El viejo, insensible a las bellezas de su huerto, sólo ansiaba la cantidad. Quería segar las flores en gavillas, como si fuesen hierba; cargar carros enteros de frutas delicadas; y este anhelo de viejo avaro e insaciable martirizaba a la pobre Borda, que apenas descansaba un momento, vencida por la tos, oía amenazas o recibía como brutal advertencia un terronazo en los hombros.

Las vecinas de los inmediatos huertos protestaban. Estaban matando a la chica; cada vez tosía más. Pero el viejo contestaba siempre lo mismo: había que trabajar mucho; el amo no atendía razones en San Juan y en Navidad, cuando correspondía entregarle las pagas de arrendamiento.
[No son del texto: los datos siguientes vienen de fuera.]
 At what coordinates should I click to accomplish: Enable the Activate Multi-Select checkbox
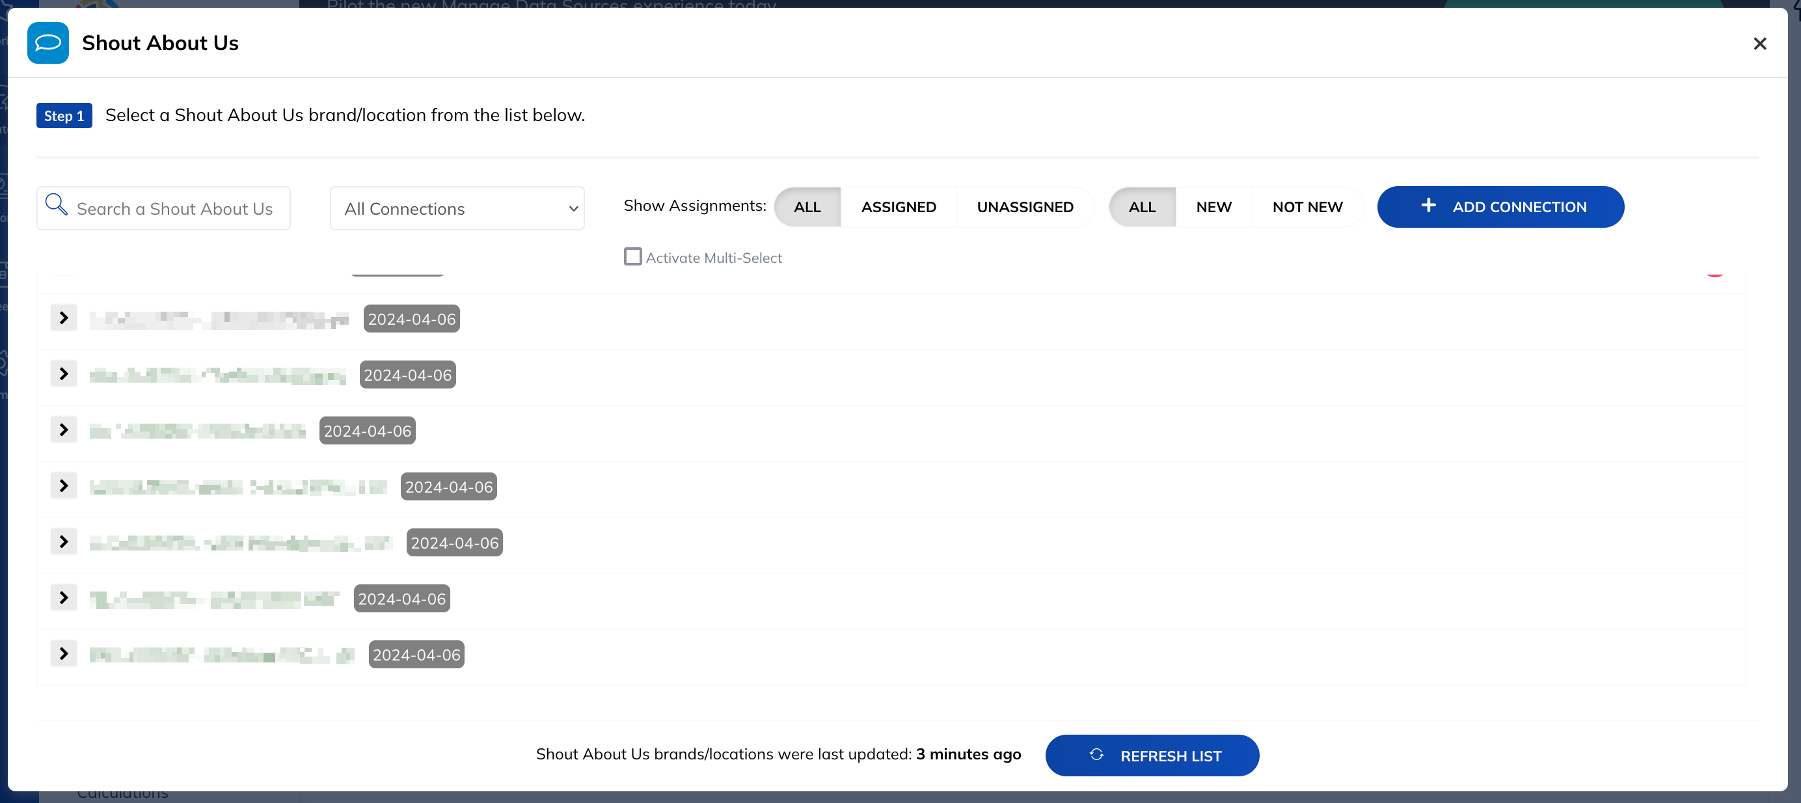[x=633, y=257]
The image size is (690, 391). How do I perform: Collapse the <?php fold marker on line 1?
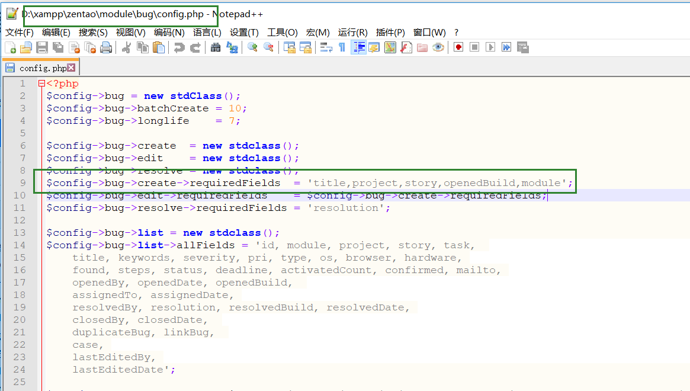pos(41,84)
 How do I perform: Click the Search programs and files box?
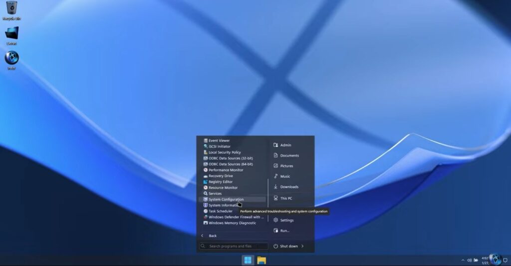(234, 246)
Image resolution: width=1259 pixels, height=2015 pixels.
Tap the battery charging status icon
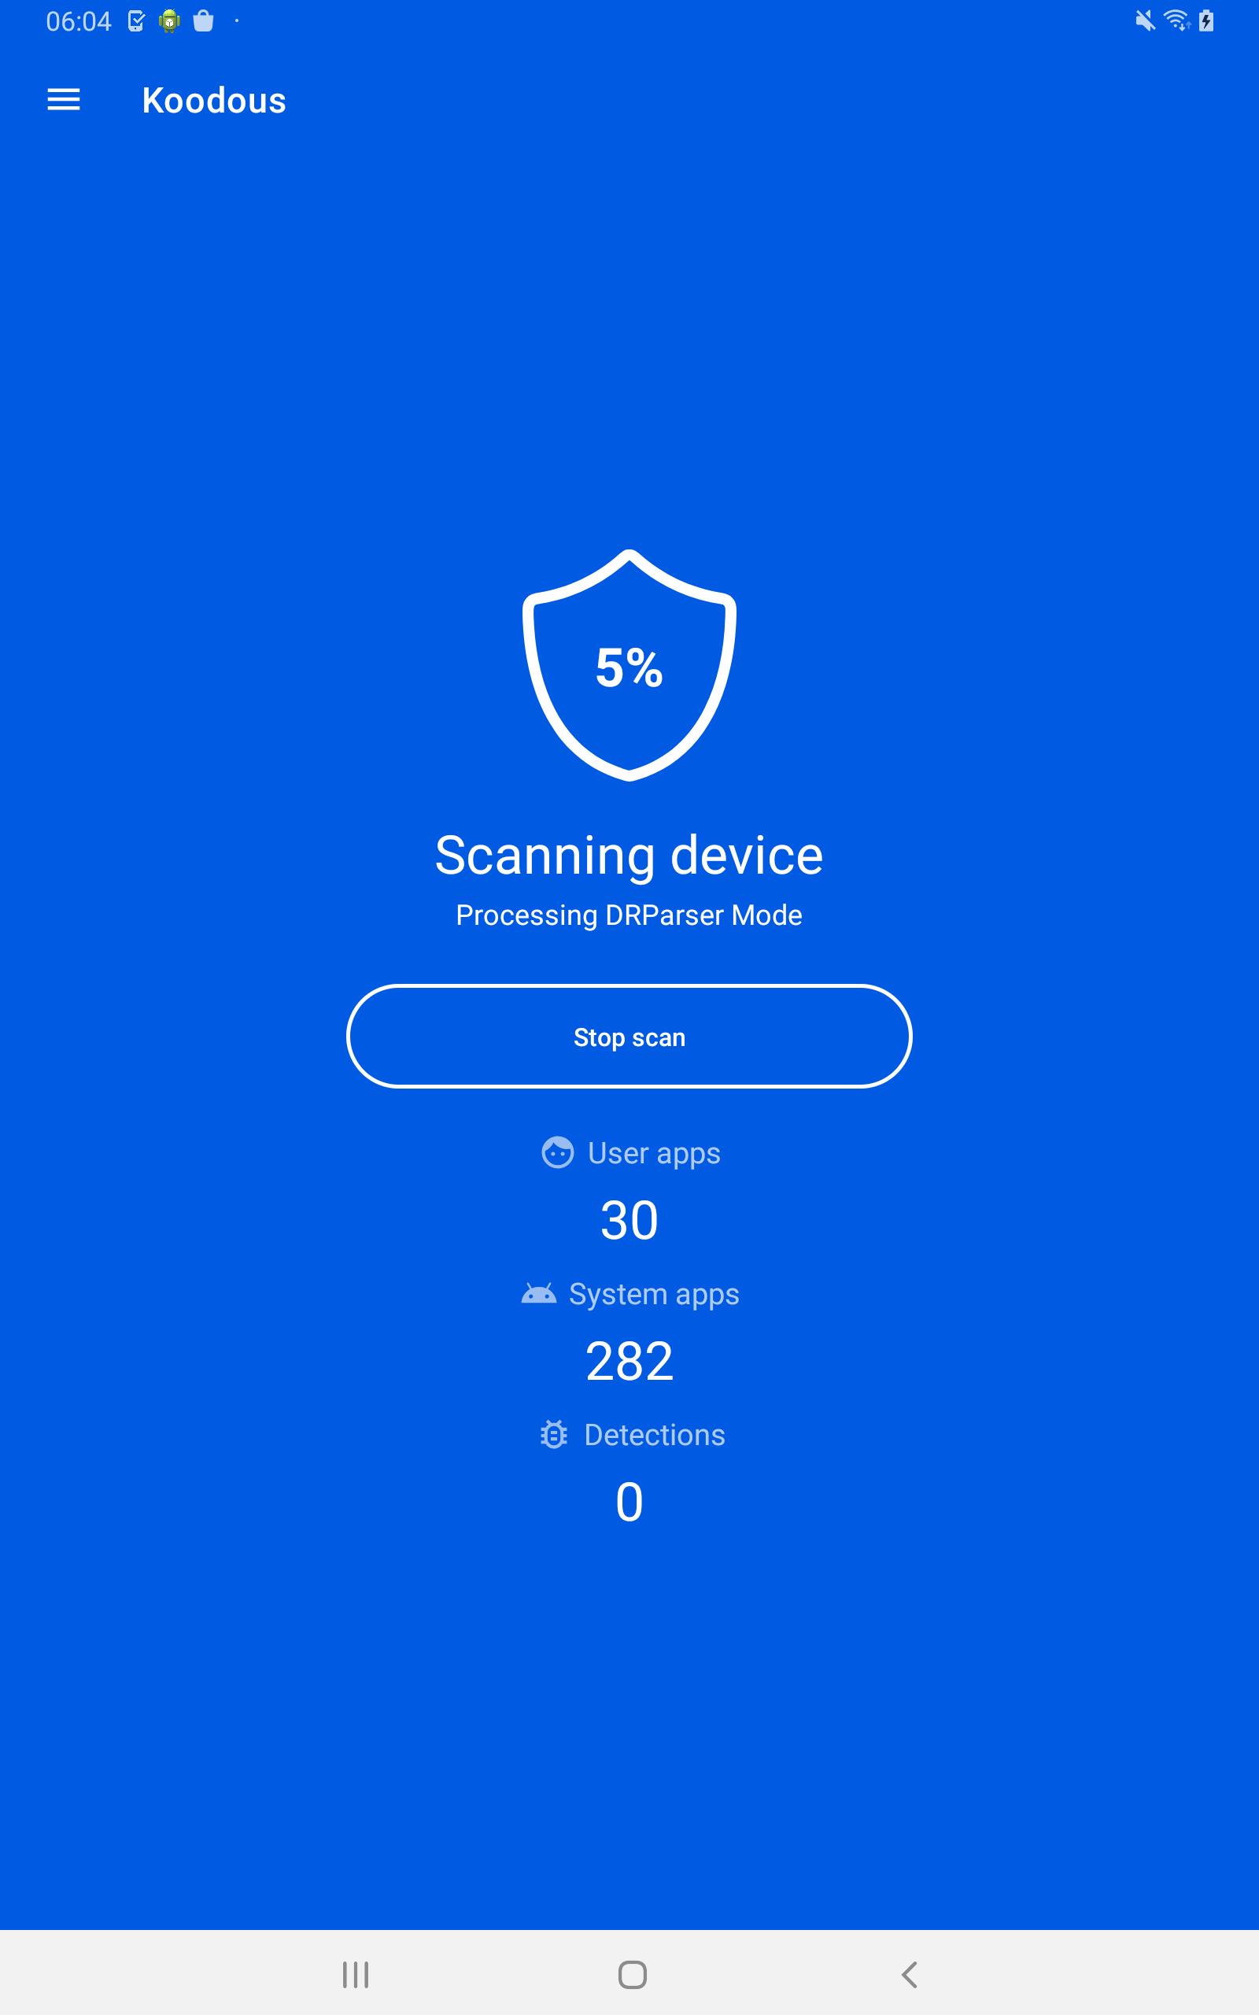coord(1206,20)
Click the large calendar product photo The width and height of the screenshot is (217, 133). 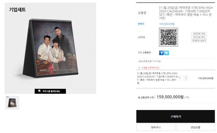[x=50, y=48]
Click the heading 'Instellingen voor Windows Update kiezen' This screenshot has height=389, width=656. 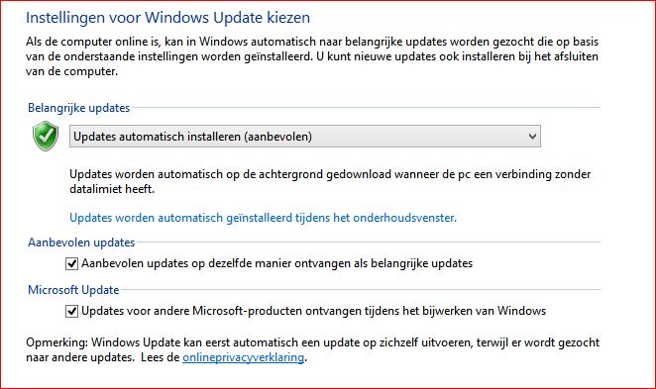(x=167, y=18)
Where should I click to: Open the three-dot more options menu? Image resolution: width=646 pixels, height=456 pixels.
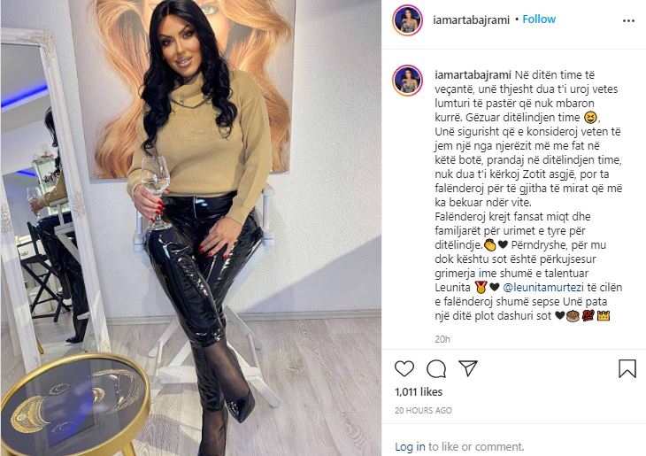628,20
Si la chica tosía era por vicio, pues no le faltaban su libra de pan y su rinconcito en la cazuela de arroz; algunos días hasta comía golosinas: morcilla de cebolla y sangre, por ejemplo; los domingos la dejaba divertirse, enviándola a misa como una señora, y aún no hacía un año que le dió tres pesetas para una falda. Además, era su padre, y el tío Tófol, como todos los labriegos de raza latina, entendía la paternidad cual los antiguos romanos: con derecho de vida y muerte sobre los hijos, sintiendo cariño en lo más hondo de su voluntad; pero demostrándolo con las cejas fruncidas y alguno que otro palo.